First, let’s be clear about something. Flannel is a fabric, not a pattern—like, say, plaid. (Plaid just happens to be one of the more popular patterns used in flannel apparel.) Semantics aside, there’s a reason everyone’s wearing flannel shirts again: they look good and are more functional (and comfortable) than your average button-up.
Columbia Flare Gun Stretch ($65)
Take Columbia’s Flare Gun Stretch, a cotton-blend classic: loose fitting, super soft, and cut long for maximum comfort. We found ourselves wanting to wear it a few days in a row. So we did.
Filson’s Women’s Western ($135)
The brushed-cotton twill of Filson’s Women’s Western is butter soft against your skin, and it has just enough structure—particularly in the cuffs and collar—to offer a tailored look without sacrificing comfort.
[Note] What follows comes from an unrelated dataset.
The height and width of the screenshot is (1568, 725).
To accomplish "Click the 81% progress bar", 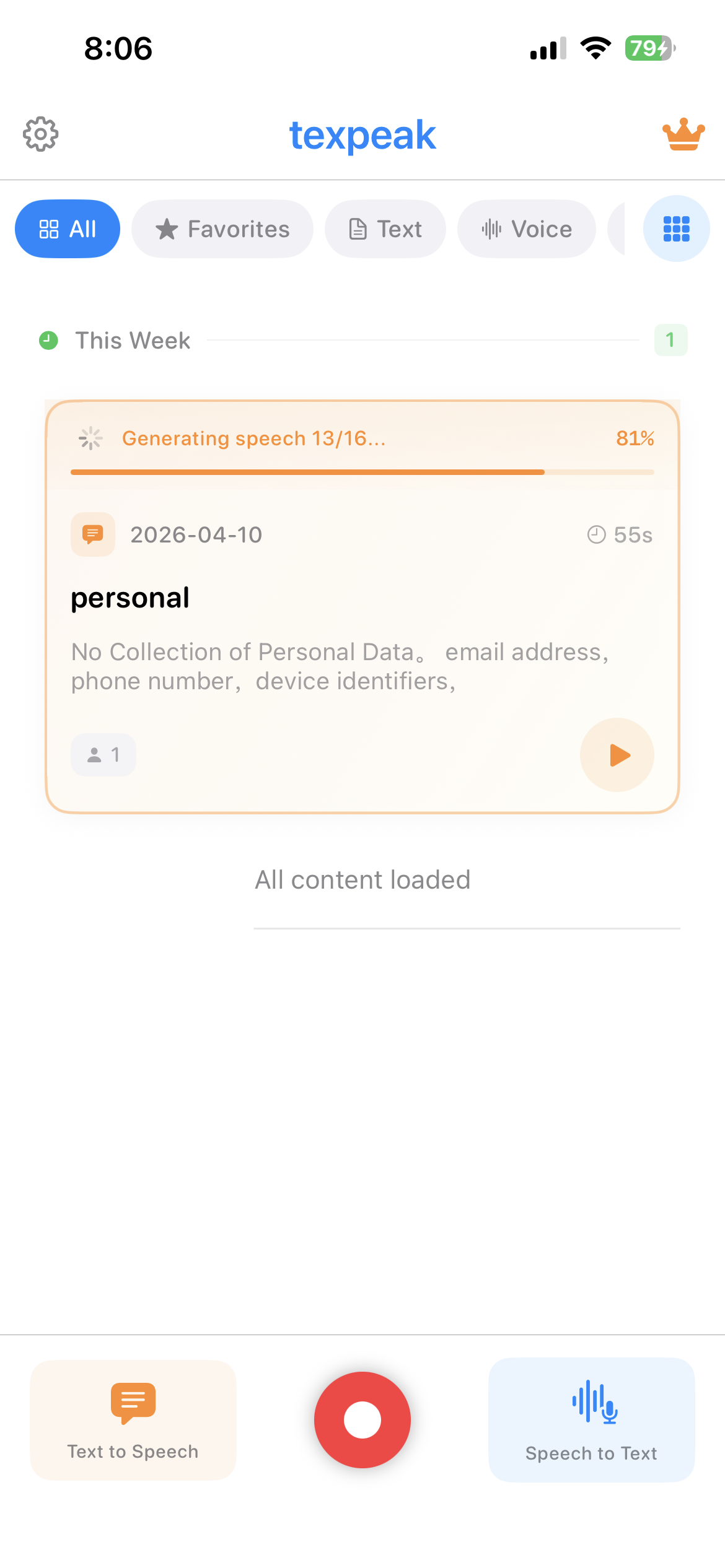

Style points for the pearl snaps.
Stio Dovetail Cabin ($109)
Stio’s Dovetail Cabin is equal parts snug—made of brushed cotton—and lightweight. It features a longer, more feminine cut and a roomy fit without looking frumpy.
Mountain Hardwear Moiry ($95)
The handsome navy and yellow buffalo check sets the Mountain Hardwear Moiry apart. Its tight cotton weave provides durability and unrestricting structure, and the cropped cut is stylish.
Fjällräven Canada LS W ($150)
Made of 70 percent antimicrobial, temperature-regulating wool, the Fjällräven Canada LS W is a little on the heavy side, but it’s supremely functional. The other 30 percent is polyester, lending the shirt a bit of stretch, making it possibly the perfect shirt for actual lumberjacks.
Hugh and Crye Swanson ($85)
Despite being a menswear brand, Hugh and Crye received praise from both men and women for its all-cotton Swanson. The flannel is soft and the fit options plenty, so you can get one worthy of dressing up.